Infanticidio. Con quest’accusa la squadra mobile di Reggio Calabria e i carabinieri hanno arrestato la madre della 13enne che ha partorito il neonato trovato morto domenica scorsa all’interno di uno zaino abbandonato tra gli scogli a Villa San Giovanni, vicino agli imbarcaderi. Dopo gli interrogatori di questi giorni, in cui la donna si è più volte contraddetta, la procura di Reggio Calabria ha disposto nei suoi confronti un provvedimento di fermo di indiziato che adesso dovrà essere convalidato dal giudice per le indagini preliminari.

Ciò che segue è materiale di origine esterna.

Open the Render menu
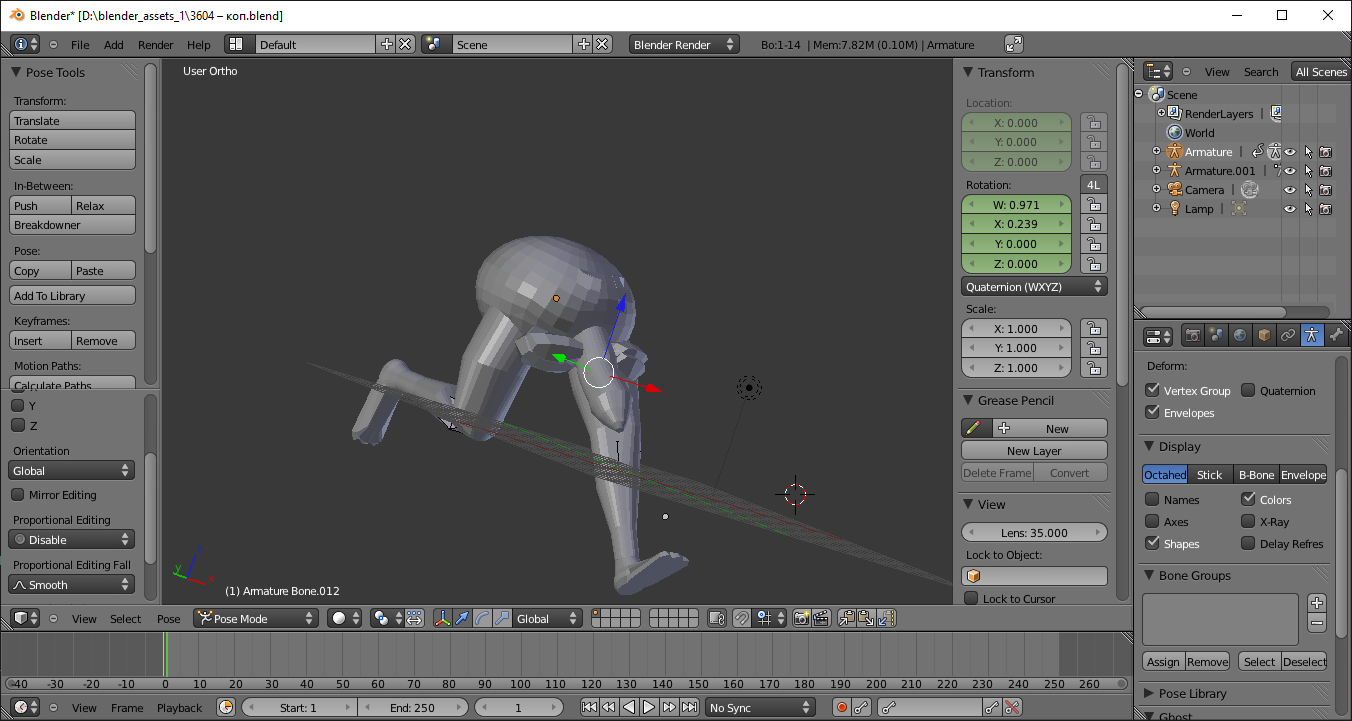The image size is (1352, 721). tap(155, 45)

Al momento, pubblici ministeri e investigatori mantengono il massimo riserbo e non hanno comunicato altri dettagli dell’inchiesta. Stando quanto trapela, però, a convincere i magistrati che l’indagata possa avere avuto un ruolo nella soppressione del bambino, non è sono stati solo gli interrogatori della signora fermata e degli altri testimoni sentiti a sommarie informazioni, ma è stato anche l’esame della docimasia polmonare – che è utile a stabilire se un feto sia nato vivo o morto – eseguito dal medico legale, incaricato dalla procura, nell’ambito dell’autopsia effettuata sul corpo del neonato.

Per semplificare, dall’autopsia è emersa presenza di aria nei polmoni e questo dimostrerebbe che il bambino è nato vivo, ha respirato almeno una volta e poi è deceduto perché, probabilmente, è stato ucciso. Come lo stabilirà il prosieguo dell’inchiesta. Ancora è presto, infatti, per capire le cause della morte che saranno riportate nella relazione finale che il medico legale depositerà nei prossimi giorni al sesto piano del Cedir.

Mentre la tredicenne, dopo essere stata dimessa dall’ospedale, si trova in una struttura protetta su disposizione dei magistrati, quindi la madre della ragazza è stata accompagnata in carcere con l’accusa di infanticidio. I pm non hanno dubbi sul fatto che ha ucciso il nipote subito dopo la nascita. “La donna, subito dopo il parto di una delle due figlie minori, si è adoperata – è scritto nel comunicato stampa – per riporre il piccolo appena nato all’interno di uno zainetto e per abbandonarlo, poco dopo, sulla scogliera antistante il lungomare di Villa San Giovanni”.

Essendo impossibile che una tredicenne, con deficit cognitivo, possa aver gestito un parto da sola, gli investigatori sono certi che un ruolo determinante durante l’espulsione del feto sia stato quello della donna fermata che, inoltre, avrebbe tenuto per mesi nascosta la gravidanza della figlia. Le telecamere visionate dagli investigatori, inoltre, sono riuscite a inquadrare la donna mentre si reca a nascondere lo zaino con dentro il bambino. Dopo aver passato al setaccio i sistemi di videosorveglianza presenti nella zona, polizia e carabinieri sono riusciti “a ricostruire – si legge nella nota – parte dell’itinerario percorso dall’indagata negli istanti precedenti all’abbandono dello zainetto”. Le indagini coordinate dalla procura della Repubblica e dalla procura dei minori proseguono per capire se la tredicenne fosse coinvolta in un giro di prostituzione minorile. E non si escludono altri indagati.